-- Passage to read --
▼▼▼

Client's unrealistic expectations

I am new to Upwork and working on my second job. I think my client doesn't quite understand how much information he is asking for.  He wants recycling information about every state and county in the United States, which the EPA doesn't track.  The contract is for 10/hr a week at $20/hr for 1 to 3 months. I've been on the project for four (4) days and he keeps hounding me for all of the information now and wants daily updates--which I don't mind doing. I keep reminding him that no two states or counties record, track, or keep information in the same place and that some of the information he is seeking is proprietary and it may not be publically available. I'm a professional researcher and work with fed, state, and local gov't information/data pretty regularly, so it's not that I don't know what I'm doing that is taking time. It's mostly a matter of the information being so disparate. I think his expectations differ from his posting and the work contract and I believe what he's wanting is unrealistic. I'm a professional researcher and work with fed, state, and local gov't information pretty regularly, so I know what I'm doing. I don't want to let the client down, but he'd need a team of professional researchers to get this done in a short amount of time.

12 REPLIES 12
lysis10
Community Member

So what have you decided to do?

I decided to end the contract, give him what content I had, and told him he didn't have to pay for the 7hrs worked thus far. I probably should have tried to negotiate or explain things more, but his expectations were interfering with my daily job--which he was made aware of.

▲▲▲

-- Data supplied --
▼▼▼

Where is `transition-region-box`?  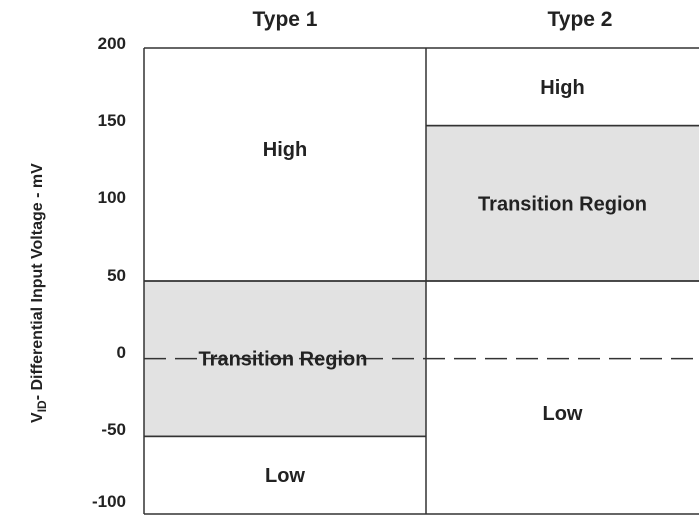 transition-region-box is located at coordinates (562, 204).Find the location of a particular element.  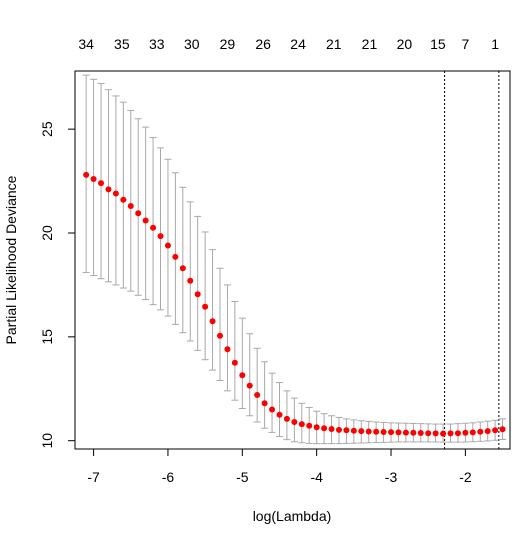

x-tick-label: -3 is located at coordinates (392, 477).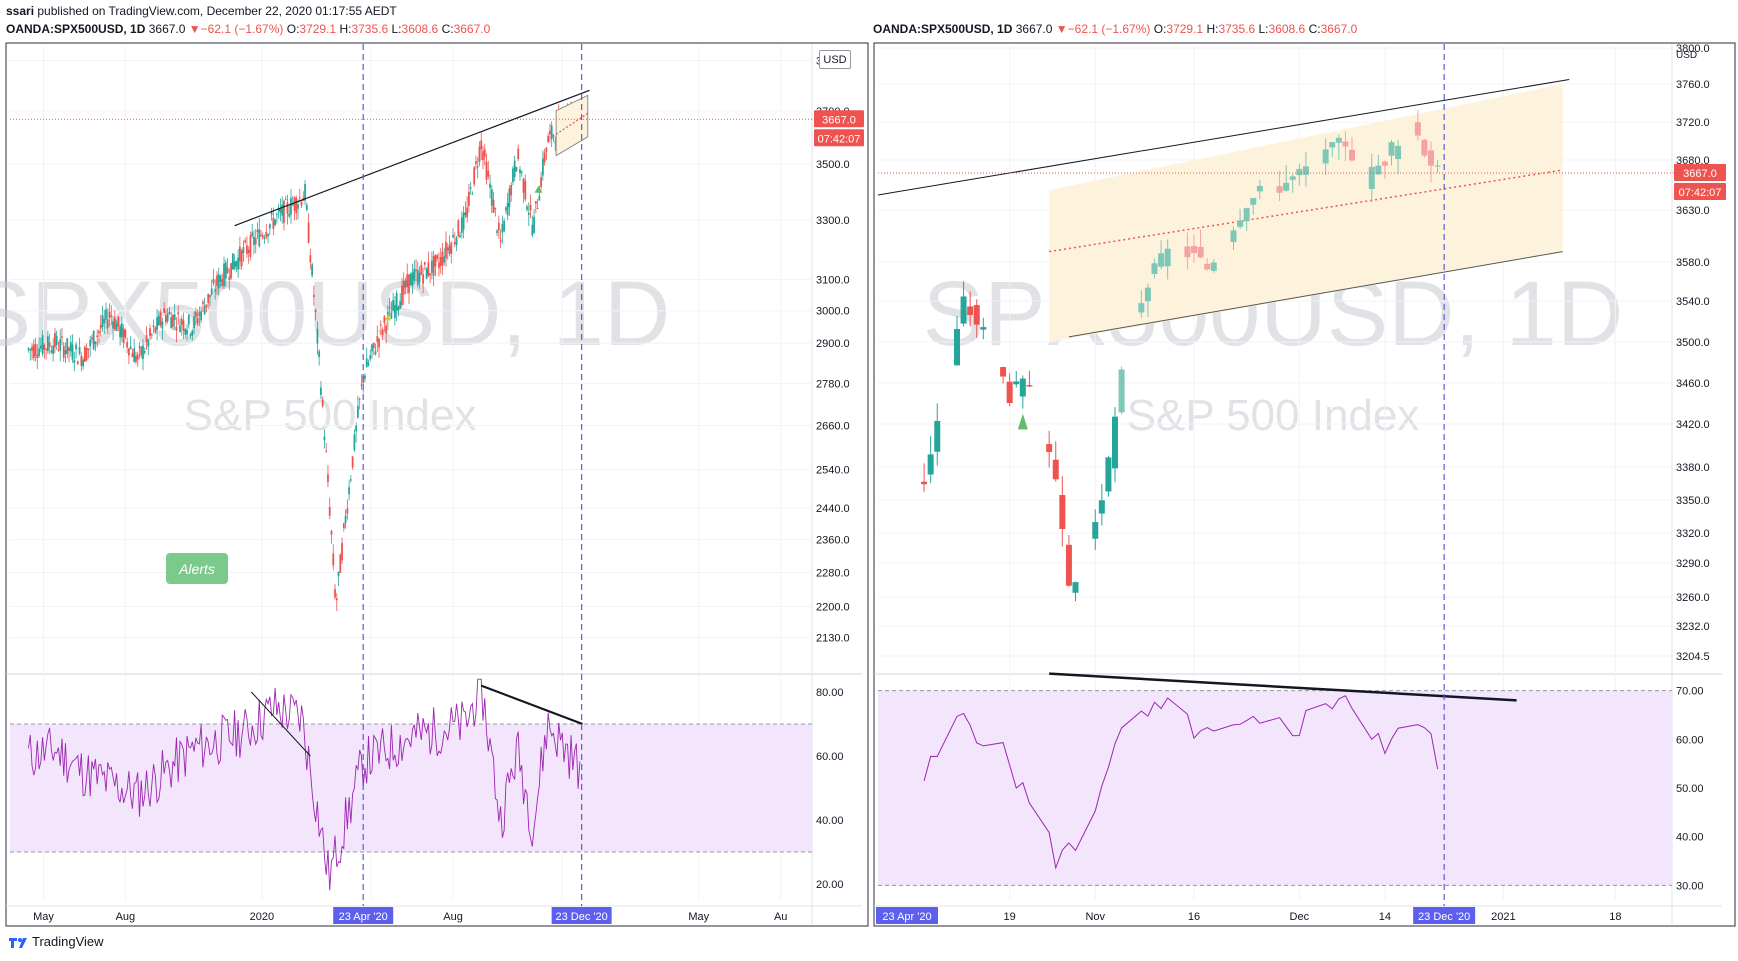 Image resolution: width=1738 pixels, height=961 pixels. I want to click on right-date-marker-badge: 23 Dec '20, so click(1444, 917).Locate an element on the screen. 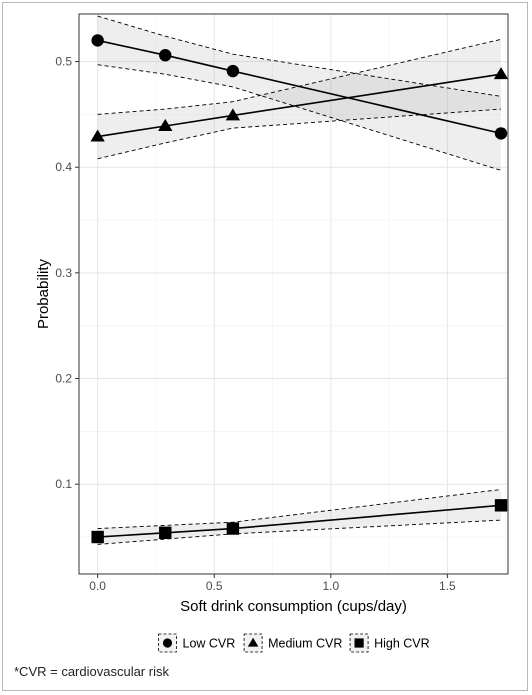  x-tick-label: 0.5 is located at coordinates (214, 586).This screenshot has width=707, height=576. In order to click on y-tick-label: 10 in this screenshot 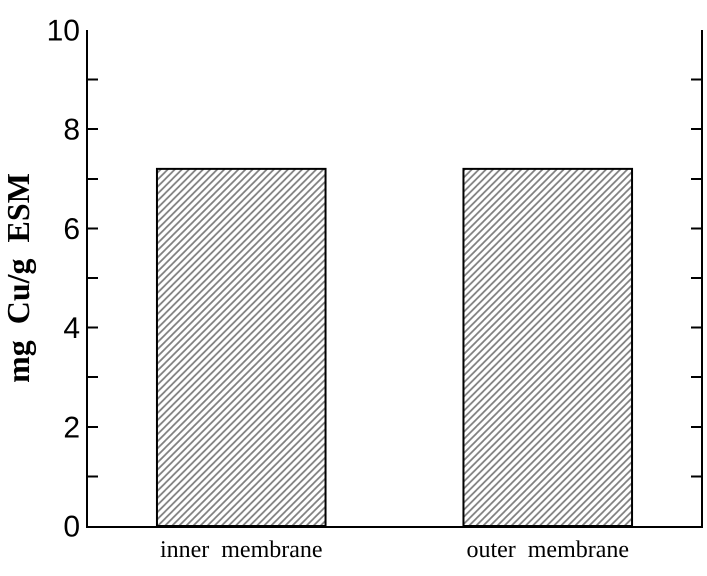, I will do `click(63, 31)`.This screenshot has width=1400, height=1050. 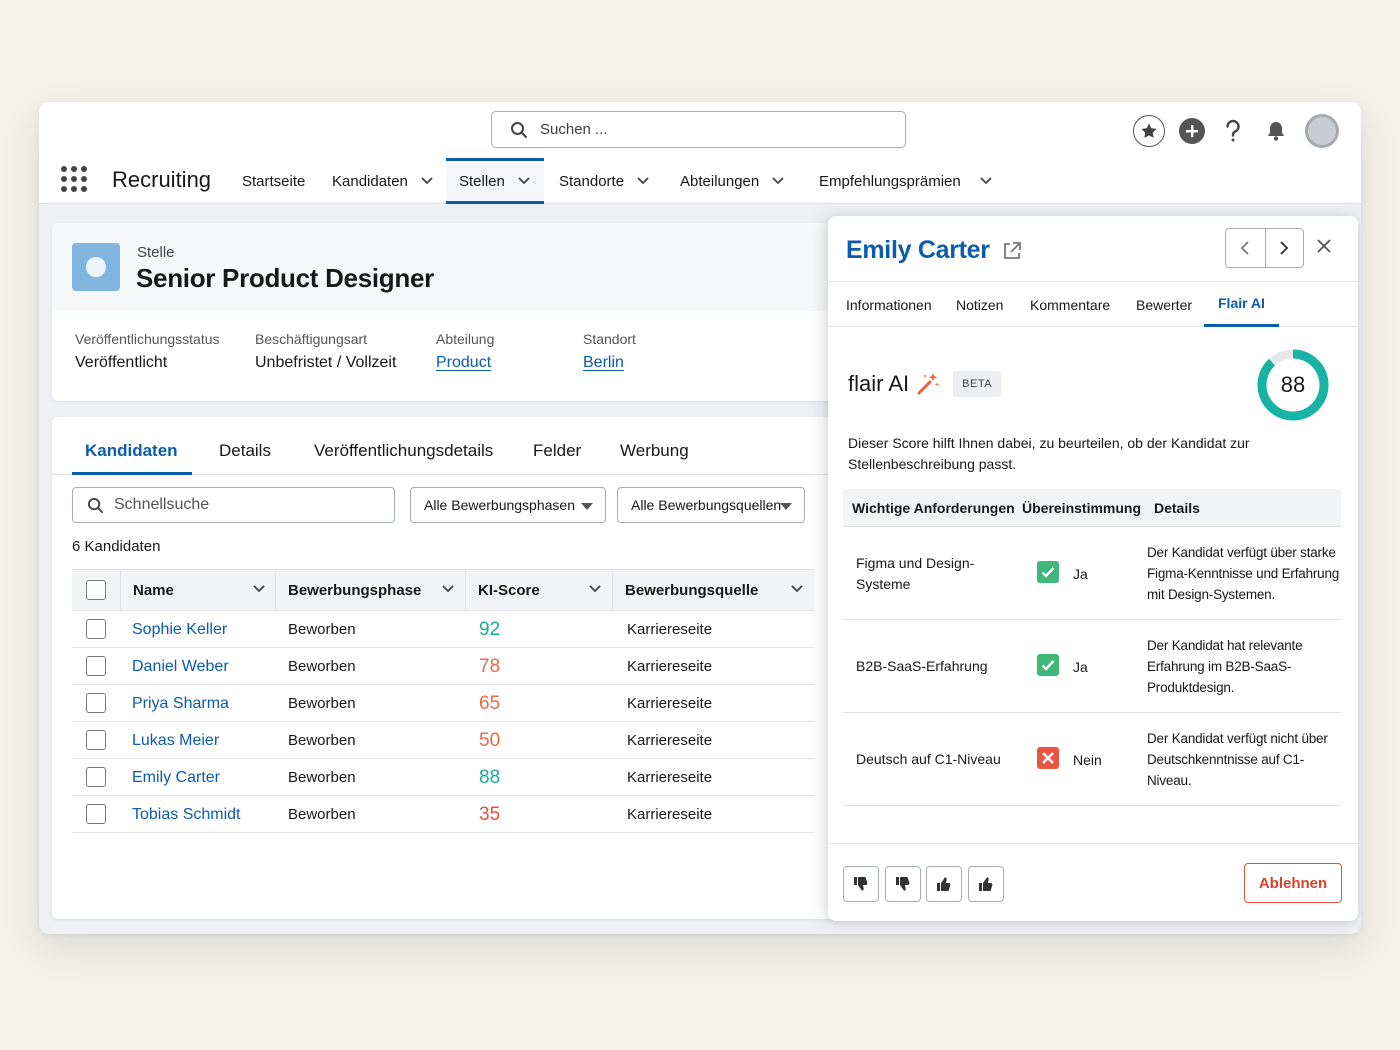 I want to click on nav-item-stellen: Stellen, so click(x=495, y=181).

▲▲▲

-- Aim of the exercise --
Pick up the forum thread about the Upwork client's unrealistic expectations and continue it from where it stops. The entries have no role in this exercise.

-- Result for this exercise --
Well that was very nice. 👽


Emma F wrote:

I decided to end the contract, give him what content I had, and told him he didn't have to pay for the 7hrs worked thus far. I probably should have tried to negotiate or explain things more, but his expectations were interfering with my daily job--which he was made aware of.  


Emma, if you used timetracker, the client will still be billed, so you need to delete all hours from your work diary.

__________________________________________________
"No good deed goes unpunished." -- Clare Boothe Luce

I just fail to understand why freelancers are SO eager to give back funds that they worked for. If you worked, put in your time and effort for those 7 hours, and produced usable work, why shouldn't you get paid for that? 

 

Even though you feel the amount of work is too much for one person and/or the client expects more, shouldn't you be paid for the work you did? On hourly contracts you're paid for the HOURS you put in not the amount of work you did, or how you did the work. By deleting the hours billed, you are not only doing a disservice to yourself, you're under valuating the work and research you've done, and you are indicating that the content you've found so far is shoddy, full of errors and not up to par. You are also doing a disservice to this site by giving away free work. A job completed with no money earned will affect your JSS. 

 

I sure hope you rethink that refind. 

colettelewis
Community Member

Emma, 

 

Take control. You know what research entails. Take the time to spell it out to the client - even if you have to tabulate it. If he or she still does not get it, close the contract. Yes, your JSS will probably take a hit, but your integrity (and your sanity) will remain intact. 

 

(I am sick to death of certain clients, who think that, because they are obliged to pay some risible sum to a qualified freelancer, they own the freelancer they hire. They don't.)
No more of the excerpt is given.